Most of our pellets get shipped out, very little gets burnt here. All our biomass power plants just burn chips, bark or sawdust. The pellets are too valuable to burn here for fuel. There's been a lot of investment lately in new pellet plants to supply Europe's biomass plants. But I'm not sure how long that will last, looks like biomass subsidies are starting to end in Europe. On the upside pellet prices might hold steady or even drop.


Your gas prices are not bad. We’re at 2.54 US dollars per US gallon right now. Gas 87 or diesel. It varies a lot across the US mostly due to various levels of taxation.

I’ve also never had a problem with ethanol in the gas.

I was afraid lumber prices were high due to lack of mill activity which meant lack of residue for pellet manufacture which means low supply and high prices for pellets.

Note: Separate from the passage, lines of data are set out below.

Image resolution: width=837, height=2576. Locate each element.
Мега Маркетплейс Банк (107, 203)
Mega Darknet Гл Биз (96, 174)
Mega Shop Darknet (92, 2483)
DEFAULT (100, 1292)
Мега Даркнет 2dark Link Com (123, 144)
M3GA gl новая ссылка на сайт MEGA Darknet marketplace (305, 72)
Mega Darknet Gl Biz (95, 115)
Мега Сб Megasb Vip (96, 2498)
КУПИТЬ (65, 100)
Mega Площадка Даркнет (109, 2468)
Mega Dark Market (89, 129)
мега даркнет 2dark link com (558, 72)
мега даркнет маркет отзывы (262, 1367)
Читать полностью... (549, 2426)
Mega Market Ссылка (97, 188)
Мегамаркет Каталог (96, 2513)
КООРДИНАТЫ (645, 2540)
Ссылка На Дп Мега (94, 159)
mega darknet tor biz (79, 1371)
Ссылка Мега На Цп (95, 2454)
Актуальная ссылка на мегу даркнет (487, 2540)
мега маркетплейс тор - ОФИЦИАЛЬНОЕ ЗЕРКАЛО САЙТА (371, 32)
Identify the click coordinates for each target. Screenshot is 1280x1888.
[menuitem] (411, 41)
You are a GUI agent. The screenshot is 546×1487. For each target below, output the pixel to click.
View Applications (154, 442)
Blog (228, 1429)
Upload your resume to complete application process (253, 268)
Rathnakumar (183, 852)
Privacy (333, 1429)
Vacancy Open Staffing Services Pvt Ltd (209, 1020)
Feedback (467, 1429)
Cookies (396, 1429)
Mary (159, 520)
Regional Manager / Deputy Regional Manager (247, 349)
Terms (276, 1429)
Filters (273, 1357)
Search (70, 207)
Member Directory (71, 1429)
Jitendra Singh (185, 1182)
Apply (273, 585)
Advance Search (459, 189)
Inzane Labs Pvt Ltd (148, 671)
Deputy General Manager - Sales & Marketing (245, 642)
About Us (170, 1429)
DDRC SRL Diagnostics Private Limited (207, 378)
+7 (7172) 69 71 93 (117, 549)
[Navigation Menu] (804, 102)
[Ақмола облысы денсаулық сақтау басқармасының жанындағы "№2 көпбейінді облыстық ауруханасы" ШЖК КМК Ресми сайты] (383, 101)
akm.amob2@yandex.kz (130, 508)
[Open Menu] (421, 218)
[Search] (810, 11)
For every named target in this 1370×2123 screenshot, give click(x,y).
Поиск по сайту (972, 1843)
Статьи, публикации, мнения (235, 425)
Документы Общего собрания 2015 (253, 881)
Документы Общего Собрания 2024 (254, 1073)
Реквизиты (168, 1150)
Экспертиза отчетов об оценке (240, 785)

Sheets of OSB are pushing 25$ here.
 
I was afraid lumber prices were high due to lack of mill activity which meant lack of residue for pellet manufacture which means low supply and high prices for pellets.

Sheets of OSB are pushing 25$ here.

I think that's part of it, a lot of mills here in the west were closed in 2019 due to perpetually low prices and increasing stumpage rates/royalties. But since the huge spike in demand with Covid a lot of mills are working overtime now to reap the benefits of high prices while they last. The loggers I talk to say they've never seen it so good, fuel prices are low and many mills have bumped up rates in an effort to get more timber to the mills, for once they are doing better than just scraping by. Another factor is low pulp prices, there less incentive to turn every chip of scrap wood into pulp because the profit isn't there, leaving more behind for pellets.

Our lumber prices are all over the map and change daily and vary a lot store to store. One place might be selling 3/4" spruce plywood for $56, another will be $96. I was hoping to finish my basement this winter, but last I checked an 8' 2x4 was about $7.50, this time last year they were just over $3, so not sure if that project will get started this year. Our prices make no sense now, 3/8" plywood is selling for $28, while 3/8" osb is $31.
 
I think that's part of it, a lot of mills here in the west were closed in 2019 due to perpetually low prices and increasing stumpage rates/royalties. But since the huge spike in demand with Covid a lot of mills are working overtime now to reap the benefits of high prices while they last. The loggers I talk to say they've never seen it so good, fuel prices are low and many mills have bumped up rates in an effort to get more timber to the mills, for once they are doing better than just scraping by. Another factor is low pulp prices, there less incentive to turn every chip of scrap wood into pulp because the profit isn't there, leaving more behind for pellets.

Our lumber prices are all over the map and change daily and vary a lot store to store. One place might be selling 3/4" spruce plywood for $56, another will be $96. I was hoping to finish my basement this winter, but last I checked an 8' 2x4 was about $7.50, this time last year they were just over $3, so not sure if that project will get started this year. Our prices make no sense now, 3/8" plywood is selling for $28, while 3/8" osb is $31.

I too noticed the plywood price stayed the same while OSB jumped 2-3x.